PASSAGE =
▶

# ford capri



## Rich (16 May 2008)

My 2 lads were dicussing the merits of the classic ford capri, I'm sure I have seen an older model where the rear window sloped into the car and the rear of the car had wings, or am I getting mixed up with another car, this would have been back in 67,

Rich.


----------



## PowerTool (16 May 2008)

Sounds more like the Ford Anglia - rear tail fins,in-sloping rear window,and "CND" rear tail-lights.

Andrew (Ford fan,and 3 times Capri owner  )


----------



## Rich (16 May 2008)

No, this was definitely longer than an anglia, 2 different shades of blue,(top and bottom).


----------



## Paul Chapman (16 May 2008)

I think you'll find it was the Ford Classic - a very nice car, my Mum & Dad had one and I passed my driving test in it 8) By comparison, the car that replaced it, the Corsair, was a pile of junk with awful handling.

Cheers :wink: 

Paul


----------



## Rich (16 May 2008)

Paul, you have it, thanks alot mate, now I can sleep tonight. :lol: 

Regards,

Rich.


----------



## mailee (16 May 2008)

Yes you are correct Paul it was the Ford Capri Classic. I remember a few years ago now a prime example existed in a lake in East Anglia in my Scuba diving days. In my opinion it was a very beautiful design and a very nice car. I did own an Anglia bu never managed to get hold of a Classic Capri unfortunitely. :wink:


----------



## Maia28 (17 May 2008)

I've had quite a few cars, but nothing makes me smile more than this one which is why I have kept it for 18 years. A real Capri Classic


----------



## Philly (17 May 2008)

I see Ford are looking to release a new Capri model soon.

http://www.yourdriving.co.uk/page/news/ ... QwoddDxVow

Cheers
Philly


----------



## Gill (17 May 2008)

There are very few cars I feel an affection towards, but the Capri is one of them. When I was at school we used to go sailing in dinghies on a reservoir out in the middle of Lincolnshire. One of our instructors (the woodwork teacher as it happened) would drive us out there in his Ford Capri, so I've always associated it with those happy days away from school.

Boy, did that Capri go fast... in a straight line!

Gill


----------



## Tom K (17 May 2008)

I beleive you are thinking of these Rich

http://www.breeders.co.nz/capri/

Not the real thing  If you look through the site you should find some pictures of the Classic the rear window has the Anglia 105E style reverse slope (or is it a back bevel)

Tom


----------



## Scrit (17 May 2008)

Tommo's right. There wasn't a Capri with a "wrong way" sloping rear window, and as it was 1967 (2 years before the "mk1" Capri was introduced) it must have been a Consul Capri. My old man owned a 105E Anglia (horrid little tin box) whilst an uncle had the much larger Consul Classic 315 (rotbox), so I do recall those windows - and the black mould which used to form at the bottoms of the windows in winter....... I can recall at least two other cars with "odd" rear windows at the time; the Reliant Regal 3/25






and the Citroen Ami. I believe that the Slough-built Citroen 3CV (the one with a fi-glass body) had a similar back window design

Scrit


----------



## mailee (17 May 2008)

◀

WRITTEN REQUEST 1 = In the listing, update the lines from the line with "Open the night drone show photo" to the line with "Task: Open chart settings hexagon icon" by replacing "hexagon" with "octagon". Leave everything else unchanged.

RECORDS FOR THIS TASK =
▶

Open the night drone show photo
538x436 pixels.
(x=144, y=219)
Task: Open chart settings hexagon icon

◀
▶

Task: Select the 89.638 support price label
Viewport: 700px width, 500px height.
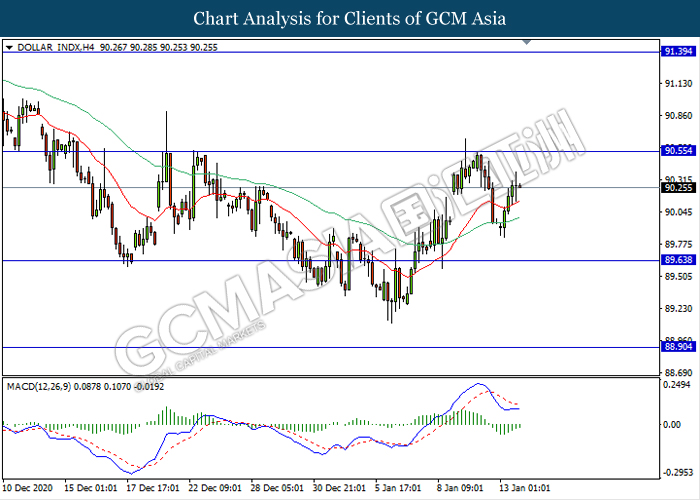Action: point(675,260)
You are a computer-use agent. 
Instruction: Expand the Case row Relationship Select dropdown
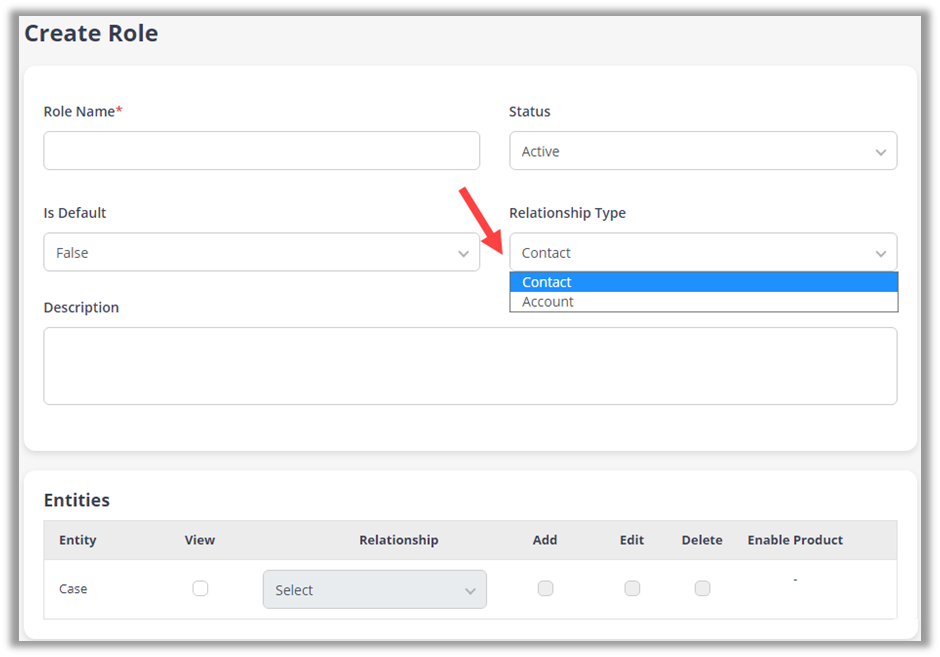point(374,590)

◀

WRITTEN REQUEST 2 = In the Ford Capri thread, which car does Paul Chapman say replaced the Ford Classic?

WRITTEN SOLUTION 1 =
Open the night drone show photo
538x436 pixels.
(x=144, y=219)
Task: Open chart settings octagon icon

WRITTEN SOLUTION 2 = The Corsair.